### SOURCE DATA
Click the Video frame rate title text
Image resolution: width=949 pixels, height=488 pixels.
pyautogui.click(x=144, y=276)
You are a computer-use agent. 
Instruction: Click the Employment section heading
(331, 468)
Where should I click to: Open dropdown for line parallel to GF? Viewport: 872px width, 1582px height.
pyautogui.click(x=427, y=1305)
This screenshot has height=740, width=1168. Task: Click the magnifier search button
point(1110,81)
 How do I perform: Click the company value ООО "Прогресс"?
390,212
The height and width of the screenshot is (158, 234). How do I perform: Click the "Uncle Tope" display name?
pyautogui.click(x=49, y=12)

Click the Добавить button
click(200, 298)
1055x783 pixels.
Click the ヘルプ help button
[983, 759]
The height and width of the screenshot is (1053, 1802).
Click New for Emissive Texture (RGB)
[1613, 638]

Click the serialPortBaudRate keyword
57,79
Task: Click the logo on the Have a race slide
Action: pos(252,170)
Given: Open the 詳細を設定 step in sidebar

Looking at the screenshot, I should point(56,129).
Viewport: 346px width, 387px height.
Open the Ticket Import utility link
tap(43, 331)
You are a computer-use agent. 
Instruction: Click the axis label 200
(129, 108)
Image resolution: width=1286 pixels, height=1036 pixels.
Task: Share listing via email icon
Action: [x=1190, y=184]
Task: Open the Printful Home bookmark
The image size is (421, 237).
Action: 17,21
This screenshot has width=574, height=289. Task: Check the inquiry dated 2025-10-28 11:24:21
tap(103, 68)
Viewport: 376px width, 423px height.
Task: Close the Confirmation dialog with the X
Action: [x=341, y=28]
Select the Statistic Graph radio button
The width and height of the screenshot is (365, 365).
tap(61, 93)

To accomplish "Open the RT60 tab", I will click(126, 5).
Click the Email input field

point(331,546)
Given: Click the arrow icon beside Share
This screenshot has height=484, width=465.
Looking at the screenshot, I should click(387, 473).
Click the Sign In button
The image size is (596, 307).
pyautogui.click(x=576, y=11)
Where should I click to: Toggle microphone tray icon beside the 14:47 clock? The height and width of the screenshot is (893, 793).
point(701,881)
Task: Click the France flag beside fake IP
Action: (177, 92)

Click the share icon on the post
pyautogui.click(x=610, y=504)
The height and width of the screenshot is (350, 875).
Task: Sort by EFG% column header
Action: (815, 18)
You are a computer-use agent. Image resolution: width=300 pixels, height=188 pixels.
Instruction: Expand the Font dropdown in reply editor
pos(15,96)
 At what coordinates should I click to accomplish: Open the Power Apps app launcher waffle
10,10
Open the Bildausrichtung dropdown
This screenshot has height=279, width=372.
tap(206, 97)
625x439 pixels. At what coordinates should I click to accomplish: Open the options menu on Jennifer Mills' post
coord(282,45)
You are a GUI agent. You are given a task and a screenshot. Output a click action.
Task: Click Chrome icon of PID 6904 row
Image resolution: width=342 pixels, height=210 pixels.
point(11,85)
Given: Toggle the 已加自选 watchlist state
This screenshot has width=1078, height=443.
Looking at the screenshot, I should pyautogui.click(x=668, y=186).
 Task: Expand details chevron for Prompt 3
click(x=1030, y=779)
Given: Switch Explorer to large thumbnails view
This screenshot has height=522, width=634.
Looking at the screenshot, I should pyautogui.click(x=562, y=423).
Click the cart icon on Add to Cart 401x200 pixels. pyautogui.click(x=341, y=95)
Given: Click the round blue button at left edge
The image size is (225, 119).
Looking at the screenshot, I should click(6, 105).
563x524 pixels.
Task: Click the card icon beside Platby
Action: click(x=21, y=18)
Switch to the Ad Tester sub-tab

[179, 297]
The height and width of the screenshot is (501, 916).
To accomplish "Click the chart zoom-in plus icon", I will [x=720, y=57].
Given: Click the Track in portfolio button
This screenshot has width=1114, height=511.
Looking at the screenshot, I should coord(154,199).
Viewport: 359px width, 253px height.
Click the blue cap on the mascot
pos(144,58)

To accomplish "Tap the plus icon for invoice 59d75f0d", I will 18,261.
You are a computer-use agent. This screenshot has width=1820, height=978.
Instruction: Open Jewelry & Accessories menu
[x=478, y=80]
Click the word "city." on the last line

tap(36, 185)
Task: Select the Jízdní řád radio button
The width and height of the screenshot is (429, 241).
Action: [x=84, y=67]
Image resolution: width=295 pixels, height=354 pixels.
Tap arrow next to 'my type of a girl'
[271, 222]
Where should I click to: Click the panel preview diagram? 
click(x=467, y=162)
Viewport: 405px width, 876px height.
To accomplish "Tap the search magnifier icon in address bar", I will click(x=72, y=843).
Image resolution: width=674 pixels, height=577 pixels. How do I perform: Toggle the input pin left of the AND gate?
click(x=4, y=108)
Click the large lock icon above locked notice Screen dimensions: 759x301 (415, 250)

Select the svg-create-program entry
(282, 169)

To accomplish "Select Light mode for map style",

### DIRECTIONS
Restate word for word the lines in the material above from the one with "How do I perform: Click the company" to the one with "1055x783 pixels."; both of those lines count, and nothing else does.

### ANSWER TO THIS EXERCISE
 How do I perform: Click the company value ООО "Прогресс"?
390,212
The height and width of the screenshot is (158, 234). How do I perform: Click the "Uncle Tope" display name?
pyautogui.click(x=49, y=12)

Click the Добавить button
click(200, 298)
1055x783 pixels.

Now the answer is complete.